I would imagine that much of the criticism would come from, as you mention Mayze, industry professionals, specifically trust companies. Small business owners initially opposed the CTA generally because of increased compliance costs. I also wonder whether trust lobbyists in certain states would oppose this, given how much of an impact they’ve had in places like South Dakota and New Hampshire in transforming trusts laws to attract wealth to their states. I would imagine they, too, would oppose increased disclosure requirements. It is certainly noteworthy to me how little I’ve seen on outward substantive criticisms of covering trusts within the CTA.
Thanks Devon. I think you do a terrific job of showing how trusts make it more difficult to follow the proceeds of corruption. It’s not that you can’t tease out the relationships if you really understand who the settlor and the beneficiary are, or if they have the same last name, but often the relationship between the parties might not be obvious. Only if the bank or trust company really investigates the parties can they figure out where the money has come from and where it’s going. Covering trusts with the CTO would make it easier to figure out who really owns the hypothetical dummy corp. in your example, rather than relying on the paperwork provided by the trust company, which may not even have the true settlor of the trust on the paperwork! If the information in the registry is accurate, it’d also have the benefits of lowering the costs of AML compliance because there’d be a lot less duplication of effort in trying to identify settlors and beneficiaries.

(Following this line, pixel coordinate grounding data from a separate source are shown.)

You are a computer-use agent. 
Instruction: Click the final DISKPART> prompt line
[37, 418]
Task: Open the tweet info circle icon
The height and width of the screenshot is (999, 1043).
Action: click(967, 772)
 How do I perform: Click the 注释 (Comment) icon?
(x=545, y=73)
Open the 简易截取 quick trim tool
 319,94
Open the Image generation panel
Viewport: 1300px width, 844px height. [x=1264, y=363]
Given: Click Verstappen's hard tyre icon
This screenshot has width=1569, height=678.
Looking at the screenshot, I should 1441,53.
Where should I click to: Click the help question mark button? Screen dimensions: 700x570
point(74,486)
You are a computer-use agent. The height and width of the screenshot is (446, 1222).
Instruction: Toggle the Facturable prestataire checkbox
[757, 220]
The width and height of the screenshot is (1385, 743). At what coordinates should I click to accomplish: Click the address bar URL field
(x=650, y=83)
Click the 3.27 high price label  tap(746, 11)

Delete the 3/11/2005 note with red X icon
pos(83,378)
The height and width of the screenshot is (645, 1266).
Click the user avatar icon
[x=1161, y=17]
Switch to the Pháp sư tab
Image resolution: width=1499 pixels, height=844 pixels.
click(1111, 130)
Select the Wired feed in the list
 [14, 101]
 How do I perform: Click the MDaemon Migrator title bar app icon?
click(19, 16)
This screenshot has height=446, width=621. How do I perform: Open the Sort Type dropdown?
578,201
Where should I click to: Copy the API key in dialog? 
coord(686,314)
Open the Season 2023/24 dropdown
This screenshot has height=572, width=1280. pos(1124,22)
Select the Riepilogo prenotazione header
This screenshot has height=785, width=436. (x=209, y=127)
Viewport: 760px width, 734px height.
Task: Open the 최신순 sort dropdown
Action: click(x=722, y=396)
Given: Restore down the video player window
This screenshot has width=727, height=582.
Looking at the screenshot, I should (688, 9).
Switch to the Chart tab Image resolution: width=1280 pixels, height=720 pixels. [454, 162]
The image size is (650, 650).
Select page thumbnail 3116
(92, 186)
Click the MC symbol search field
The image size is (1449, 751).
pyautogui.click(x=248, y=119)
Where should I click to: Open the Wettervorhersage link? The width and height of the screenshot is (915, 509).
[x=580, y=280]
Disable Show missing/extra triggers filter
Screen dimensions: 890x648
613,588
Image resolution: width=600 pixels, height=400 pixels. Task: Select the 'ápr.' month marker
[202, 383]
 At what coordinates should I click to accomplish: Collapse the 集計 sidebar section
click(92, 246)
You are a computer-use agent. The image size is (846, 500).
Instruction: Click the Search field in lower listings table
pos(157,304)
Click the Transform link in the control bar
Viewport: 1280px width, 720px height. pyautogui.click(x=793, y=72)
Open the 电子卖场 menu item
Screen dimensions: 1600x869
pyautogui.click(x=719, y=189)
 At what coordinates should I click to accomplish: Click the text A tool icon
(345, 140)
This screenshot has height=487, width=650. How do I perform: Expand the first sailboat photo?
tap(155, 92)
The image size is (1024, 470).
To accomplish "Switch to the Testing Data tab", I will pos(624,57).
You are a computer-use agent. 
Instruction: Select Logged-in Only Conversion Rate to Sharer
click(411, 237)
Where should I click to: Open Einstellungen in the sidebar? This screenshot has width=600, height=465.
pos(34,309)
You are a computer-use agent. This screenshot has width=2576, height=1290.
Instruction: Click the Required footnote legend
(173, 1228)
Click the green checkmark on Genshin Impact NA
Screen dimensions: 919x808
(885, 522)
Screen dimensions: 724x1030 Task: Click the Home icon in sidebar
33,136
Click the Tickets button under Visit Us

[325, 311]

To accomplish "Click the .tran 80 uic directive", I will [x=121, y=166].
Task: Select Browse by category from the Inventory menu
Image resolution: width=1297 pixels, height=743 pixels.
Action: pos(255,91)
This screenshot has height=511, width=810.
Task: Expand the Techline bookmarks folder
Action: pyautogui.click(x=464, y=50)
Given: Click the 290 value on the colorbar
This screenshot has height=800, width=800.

Such a fascinating post and a really effective illustration of the mind-boggling labyrinth of trust mechanics! It also really makes me wonder about the history of trusts. How did that common law property right develop in such a way that fosters so much undesirable secrecy? Or perhaps the secrecy aspect is a more recent development, especially with recent AML efforts?
Regardless, I’ve always been fascinated with how trusts have been employed in creative ways to achieve various ends beyond what we would normally expect (often for corrupt ends, as you illustrate). A couple of years ago, I did legal services work in Philadelphia where I would occasionally come across these really unusual arrangements that we called “South Philly Trusts.” With these quasi-trusts, one individual acts as both the grantor and the trustee, with full control over the property for life, including the ability to sell and mortgage the property, which distinguishes it from a life estate. The settlors typically named their family members as the beneficiaries, creating a sort of will substitute. In my office, one of the theories was that these South Philly Trusts were used to protect property from the Mafia. But it seems just as likely they were a tool of convenience to avoid probate and all of the related taxes/fees/headaches!
Devon, you’ve done an excellent job portraying the complexities of money laundering through trust schemes. Although you make a strong argument as to why FinCEN should include trusts in the CTA, I do wonder if this would create excessive overlap in compliance costs. Given that most Trusts hold bank accounts either directly or indirectly through underlying companies, isn’t the reporting obligation of the UBO still covered under the CTA through financial institutions? Also would your reporting recommendation account for Trusts that have foreign corporate or individual Trustees?